An introduction to some publications that have shaped the field of education.

 

 

Curriculum Theorizing:
The Reconceptualists

by William Pinar (1947–), editor
Berkeley, CA: McCutchan Publishing Co., 1975.

 



William Pinar, 2005
 

“The point has never been about building monuments or traditions, it has been about tearing them down, allowing new ideas to emerge and take hold. . . . In doing so there has been what I call . . . some degree of ‘speculative excess,’ but that is the price to be paid. When respectability and caution rule the day, intellectual experimentalism is the casualty. In this I believe we [the Journal of Curriculum Theorizing] have succeeded, some critics would say to a fault.”
––William Pinar (1999, xiii)

Curriculum Theorizing: The Reconceptualists seemed to be a lightning rod for conflicting beliefs and controversy within and outside the field of curriculum studies—in the late 1970s and even today. While William Pinar pointed out, “There is no ‘Reconceptualist’ point of view, or even points of view” (Pinar, 1988, p. 7), contemporary textbook authors, then and now, continue to refer to an ideological movement that formed in the mid-1970s.   When the essays of this collection are compared to articles from the late 1960s and early 1970s curriculum journals, a remarkable breadth of knowledge is displayed as well as a call for the redefinition of curriculum theory and foundations of education.

       

Reflections on Curriculum Theorizing by William Pinar
reprinted from the Museum of Education's Books of the Century Catalog

The 1973 Rochester Conference––the proceedings were published by McCutchan in 1974 as Heightened Consciousness, Cultural Revolution, and Curriculum Theory––seemed to be the start of something. A second conference was called for Xavier University in 1974, and a third would be held in 1975 at the University of Virginia. In this state of expectation I collected a book of essays that I hoped would help clarify what this “something” was.

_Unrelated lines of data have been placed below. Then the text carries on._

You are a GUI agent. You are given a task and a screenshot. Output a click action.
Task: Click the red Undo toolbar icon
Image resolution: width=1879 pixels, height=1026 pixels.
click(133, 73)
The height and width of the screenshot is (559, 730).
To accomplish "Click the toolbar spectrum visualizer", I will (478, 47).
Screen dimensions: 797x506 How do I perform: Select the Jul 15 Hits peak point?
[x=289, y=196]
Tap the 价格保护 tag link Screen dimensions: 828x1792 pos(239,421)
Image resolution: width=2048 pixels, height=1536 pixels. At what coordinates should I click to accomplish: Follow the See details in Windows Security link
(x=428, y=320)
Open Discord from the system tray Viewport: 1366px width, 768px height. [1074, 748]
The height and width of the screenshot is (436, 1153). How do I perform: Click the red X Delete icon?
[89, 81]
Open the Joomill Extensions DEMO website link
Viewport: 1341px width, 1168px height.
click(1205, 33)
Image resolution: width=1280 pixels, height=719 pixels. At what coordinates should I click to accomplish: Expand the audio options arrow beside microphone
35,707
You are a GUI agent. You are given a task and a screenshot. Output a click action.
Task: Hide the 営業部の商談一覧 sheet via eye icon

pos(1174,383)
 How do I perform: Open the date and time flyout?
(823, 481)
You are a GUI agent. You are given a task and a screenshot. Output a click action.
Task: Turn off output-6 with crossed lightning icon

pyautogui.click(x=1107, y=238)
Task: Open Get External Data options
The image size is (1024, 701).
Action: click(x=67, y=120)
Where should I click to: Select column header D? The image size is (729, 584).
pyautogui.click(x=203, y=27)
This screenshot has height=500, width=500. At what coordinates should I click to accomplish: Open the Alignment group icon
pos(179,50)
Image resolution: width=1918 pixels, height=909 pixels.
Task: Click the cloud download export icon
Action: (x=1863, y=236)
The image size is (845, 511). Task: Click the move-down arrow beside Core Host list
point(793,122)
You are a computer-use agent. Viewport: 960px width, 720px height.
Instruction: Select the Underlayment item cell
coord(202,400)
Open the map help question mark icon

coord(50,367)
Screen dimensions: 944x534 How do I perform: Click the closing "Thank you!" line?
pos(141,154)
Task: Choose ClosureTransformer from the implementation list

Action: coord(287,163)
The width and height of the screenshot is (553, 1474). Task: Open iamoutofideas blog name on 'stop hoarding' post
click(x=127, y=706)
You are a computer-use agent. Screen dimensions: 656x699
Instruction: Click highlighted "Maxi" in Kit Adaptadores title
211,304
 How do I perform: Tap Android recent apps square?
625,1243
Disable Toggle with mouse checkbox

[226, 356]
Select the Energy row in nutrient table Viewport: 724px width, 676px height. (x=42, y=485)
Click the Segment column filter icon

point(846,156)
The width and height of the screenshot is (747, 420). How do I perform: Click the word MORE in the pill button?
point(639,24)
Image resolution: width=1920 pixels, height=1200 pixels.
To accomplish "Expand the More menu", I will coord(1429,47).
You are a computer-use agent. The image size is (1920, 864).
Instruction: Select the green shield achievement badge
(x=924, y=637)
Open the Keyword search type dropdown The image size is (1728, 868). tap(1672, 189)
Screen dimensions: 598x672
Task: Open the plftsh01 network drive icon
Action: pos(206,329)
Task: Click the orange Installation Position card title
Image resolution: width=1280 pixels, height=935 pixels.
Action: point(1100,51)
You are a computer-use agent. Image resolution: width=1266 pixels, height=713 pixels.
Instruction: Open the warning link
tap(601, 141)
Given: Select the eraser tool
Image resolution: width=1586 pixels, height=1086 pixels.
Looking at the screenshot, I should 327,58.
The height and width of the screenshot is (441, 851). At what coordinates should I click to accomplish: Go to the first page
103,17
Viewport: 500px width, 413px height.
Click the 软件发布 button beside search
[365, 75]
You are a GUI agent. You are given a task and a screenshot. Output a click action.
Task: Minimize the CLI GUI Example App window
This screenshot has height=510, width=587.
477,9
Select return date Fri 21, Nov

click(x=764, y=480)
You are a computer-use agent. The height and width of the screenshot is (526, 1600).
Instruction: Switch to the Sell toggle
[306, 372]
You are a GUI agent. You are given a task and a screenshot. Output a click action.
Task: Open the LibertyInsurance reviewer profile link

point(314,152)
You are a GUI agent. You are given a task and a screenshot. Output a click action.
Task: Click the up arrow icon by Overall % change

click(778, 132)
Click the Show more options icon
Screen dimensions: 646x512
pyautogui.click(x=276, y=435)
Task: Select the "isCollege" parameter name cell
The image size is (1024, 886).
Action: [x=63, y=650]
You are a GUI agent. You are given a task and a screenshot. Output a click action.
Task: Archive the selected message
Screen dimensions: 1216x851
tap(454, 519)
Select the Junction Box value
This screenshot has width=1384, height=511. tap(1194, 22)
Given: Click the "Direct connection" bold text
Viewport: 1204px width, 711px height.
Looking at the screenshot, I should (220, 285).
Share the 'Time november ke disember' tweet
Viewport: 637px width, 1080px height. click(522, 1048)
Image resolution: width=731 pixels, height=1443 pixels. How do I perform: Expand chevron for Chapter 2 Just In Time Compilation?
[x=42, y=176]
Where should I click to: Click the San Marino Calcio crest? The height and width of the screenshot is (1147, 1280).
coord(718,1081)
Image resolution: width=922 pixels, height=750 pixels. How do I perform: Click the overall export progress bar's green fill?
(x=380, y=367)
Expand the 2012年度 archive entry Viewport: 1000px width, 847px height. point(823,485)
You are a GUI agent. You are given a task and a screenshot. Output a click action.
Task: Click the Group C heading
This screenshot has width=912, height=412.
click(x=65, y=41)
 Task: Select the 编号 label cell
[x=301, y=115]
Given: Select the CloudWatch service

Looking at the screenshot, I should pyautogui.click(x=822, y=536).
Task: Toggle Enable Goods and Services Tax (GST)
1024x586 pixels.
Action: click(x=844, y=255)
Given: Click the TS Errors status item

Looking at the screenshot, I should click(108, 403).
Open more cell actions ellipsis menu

The book (I hoped) would function as a transitional statement from a field in crisis––Schwab had recently termed it “moribund”––to a field restructured and revitalized. I settled on the word reconceptualization to depict this paradigmatic shift, as it appeared to me that what was needed most was a rethinking of the basic concepts of the field.

There were, of course, historical precedents, including the genealogical line in which I found myself––Boyd Bode, Harold Alberty, Paul R. Klohr. Clearly, there was in the field both precedent and inspiration. In particular, my mentor, colleague, and close friend Paul Klohr continued to converse with me regarding many issues, large and small, concerning the state of the field. I shared with Paul each step of my planning for the book, and at some point asked him to co-edit it with me. He agreed, but as publication neared he withdrew his name. Since I was the assistant professor in need of promotion and tenure, he declared, I was the one who needed whatever professional credit the book would provide. In 1974, Paul was only six years from an early retirement, although I had no clue. He left Ohio State in 1980, but he hardly retired and has remained very much engaged intellectually with the field of curriculum studies.

I made two mistakes in the book. One, I used the word “reconceptualists” for the subtitle rather than “the reconceptualization.” That choice of words allowed some to misconstrue the movement as an ideologically unified set of individuals in personal and professional allegiance with each other with a definite and agreed-upon destination in mind. Nothing could be further from the truth, as I well knew. What the book presented was instead rather disparate work from unconnected (even hostile) individuals, but work that I felt would represent the foundation for a conceptualized field of curriculum in the United States.

The second mistake was also tactical. In using “critical” and “post-critical” I irritated the Marxists in the field. The distinction was accurate, but it did ensure a continuing rift between various figures in the new field.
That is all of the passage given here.